米国は海上自衛隊の支援に期待をかけている
これまでは一般のアメリカ国民のみならず多くの米軍関係者にとっても、南シナ海という極東の海域は“関心の中心”とはなりにくかった。だが、CNNでの報道によって、中国の“周辺弱小国に対する横暴”、それも大海原のど真ん中に多くの人工島を建設し、領海を拡張していくという前代未聞の行動に対する関心が急激に高まっている。したがって、対中強硬派の圧力が勢いを増す可能性は高い。
もし、アメリカ海軍艦艇や航空機が南沙諸島の中国人工島周辺12海里内領域に送り込まれる事態に立ち至った場合には、中国は2つの方針で対処するものと思われる。
(1)中国海警をはじめとする法執行機関の船舶や航空機を米海軍艦艇や航空機に立ち向かわせて、「アメリカこそが力で南シナ海の覇権をもぎ取ろうとしている」との宣伝(白々しいのは百も承知で)を国際社会に向けて発信しまくる。
(2)2001年の海南島衝突事件や2013年のカウペンス事件(参照:「米軍巡洋艦に中国揚陸艦が『突撃』、衝突も辞さない中国海軍の攻撃的方針」)はじめ数件の艦艇や航空機によるニアミス事件を起こしている人民解放軍は、再び人民解放軍海軍艦艇や戦闘機を米海軍艦艇や哨戒機に異常接近させるなどの危険な挑発的インターセプトを繰り返し実施する。

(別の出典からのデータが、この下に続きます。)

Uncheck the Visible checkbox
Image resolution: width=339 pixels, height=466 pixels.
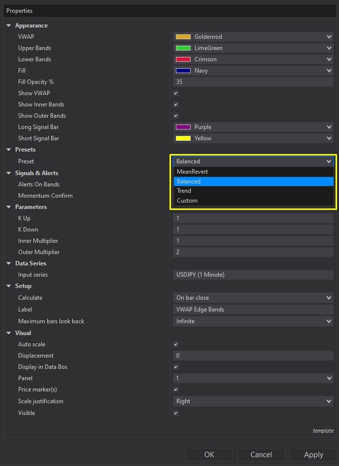click(x=175, y=413)
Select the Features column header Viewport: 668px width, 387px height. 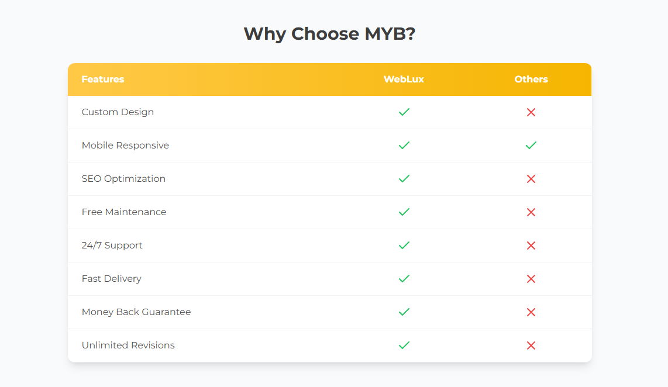click(103, 80)
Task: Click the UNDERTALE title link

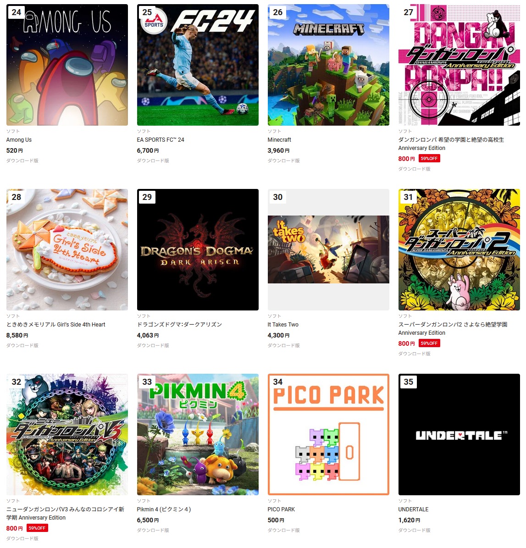Action: click(414, 509)
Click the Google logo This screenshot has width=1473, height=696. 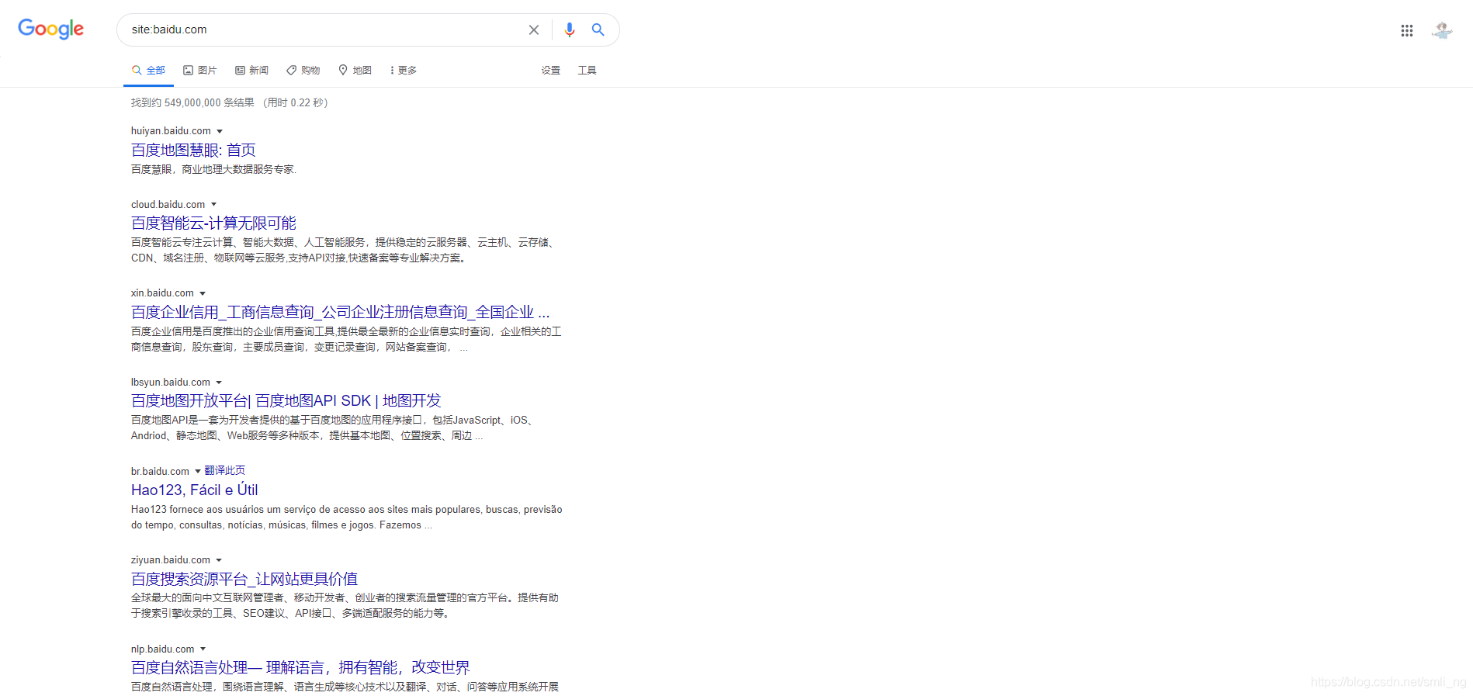pos(51,29)
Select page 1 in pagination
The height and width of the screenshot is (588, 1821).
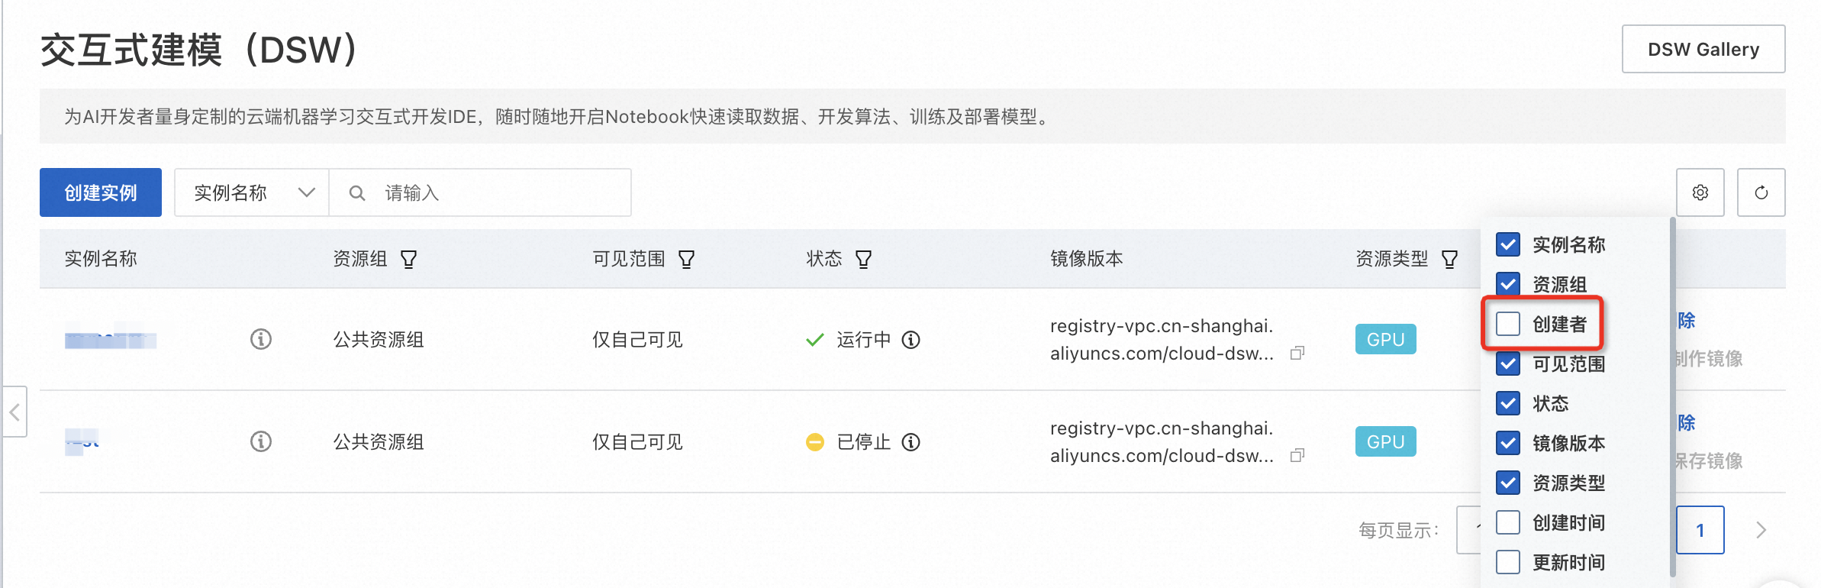1700,530
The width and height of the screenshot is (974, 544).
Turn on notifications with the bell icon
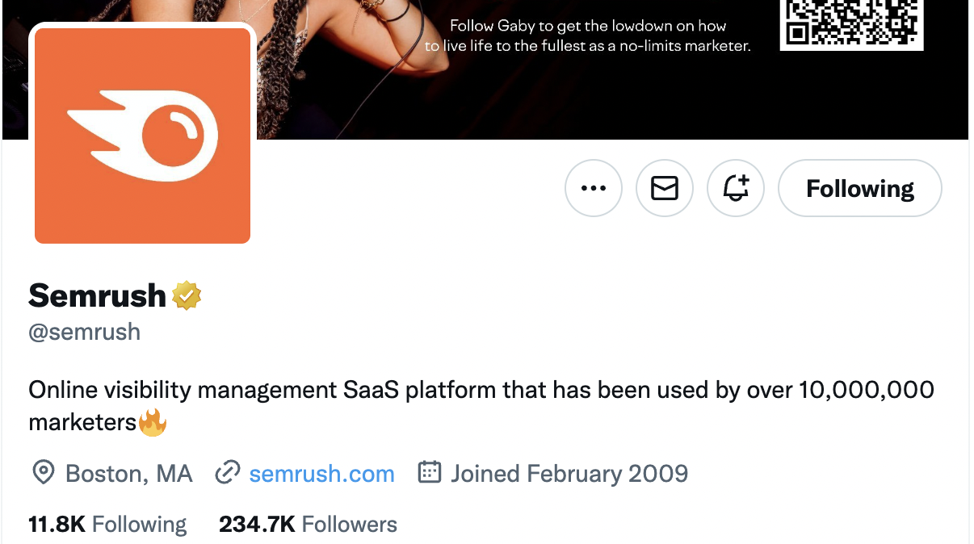click(x=736, y=189)
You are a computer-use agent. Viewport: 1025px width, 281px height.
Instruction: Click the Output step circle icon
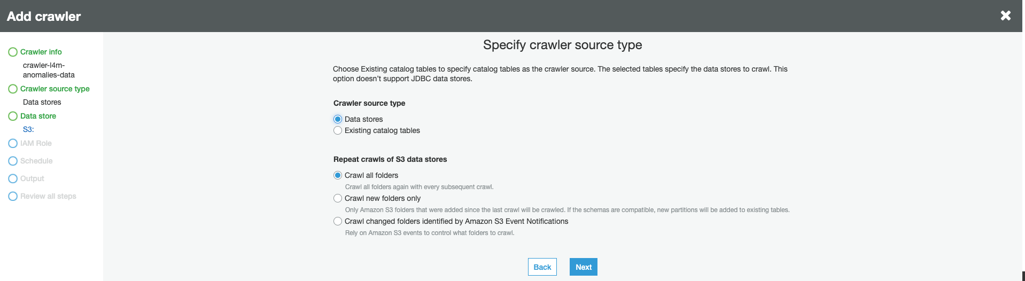point(13,178)
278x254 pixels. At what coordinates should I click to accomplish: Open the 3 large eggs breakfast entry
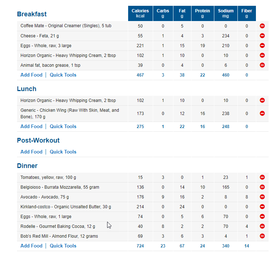pos(46,46)
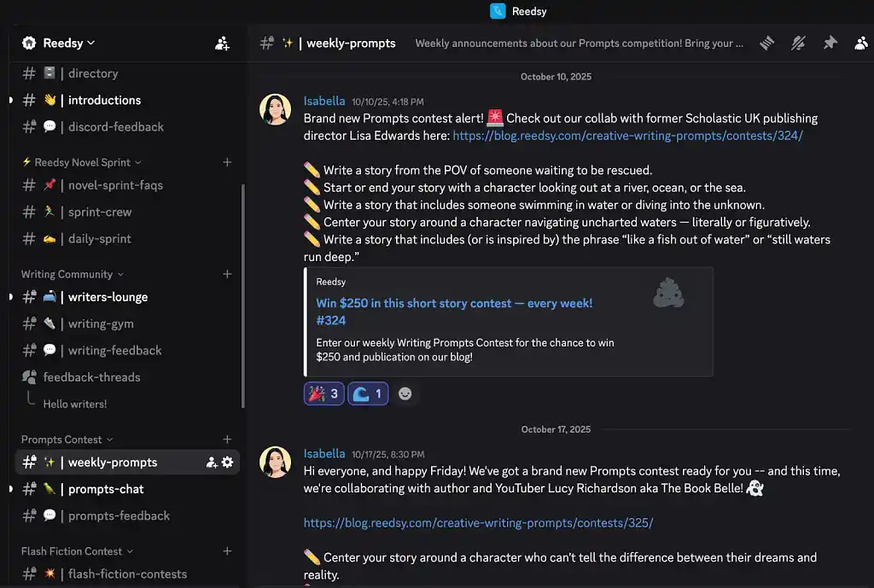This screenshot has width=874, height=588.
Task: Toggle the party popper reaction with 3
Action: 323,393
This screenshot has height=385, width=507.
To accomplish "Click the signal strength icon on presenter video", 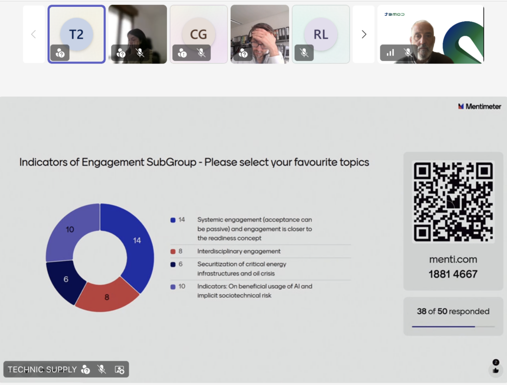I will [x=390, y=53].
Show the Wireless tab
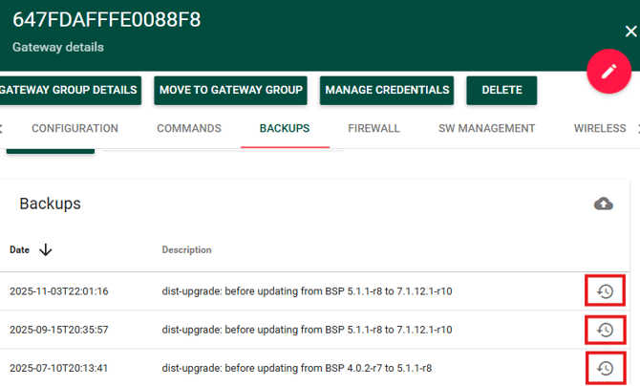The image size is (640, 386). [x=599, y=129]
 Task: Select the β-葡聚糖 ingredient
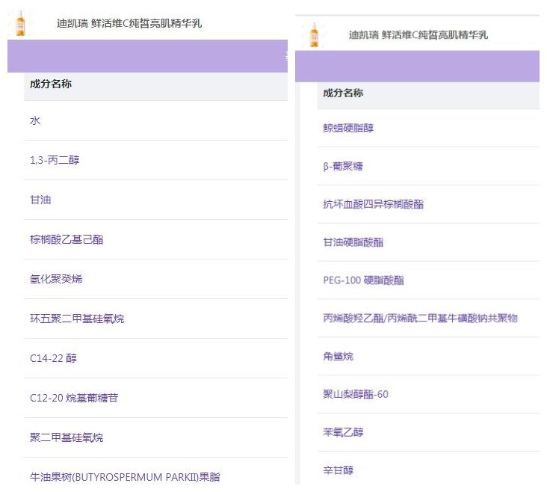pos(343,166)
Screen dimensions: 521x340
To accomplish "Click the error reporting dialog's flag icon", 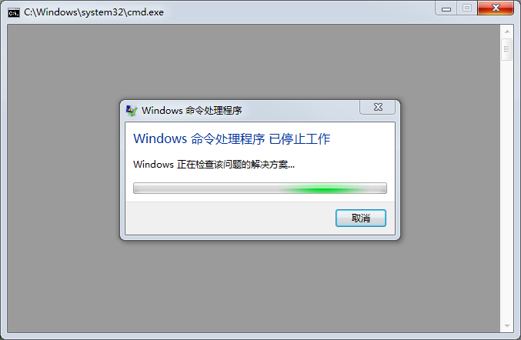I will pyautogui.click(x=132, y=111).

このように、軍事衝突の危険性を伴うことはアメリカの対中強硬派にとっては織り込み済みである。
そうした状況を想定するペンタゴンや米太平洋軍内部の対中強硬派にとって、安倍政権が打ち出している(そして安倍首相が米連邦議会で公約した)日本の防衛政策の抜本的転換は大きな助け舟になっている。
なぜならば、日本にとっても“存立を左右する”海域である南シナ海で米中軍事衝突が発生した場合、米海軍が信頼を寄せている海上自衛隊が支援のために駆けつけることになる(とアメリカ側は考えている)からである。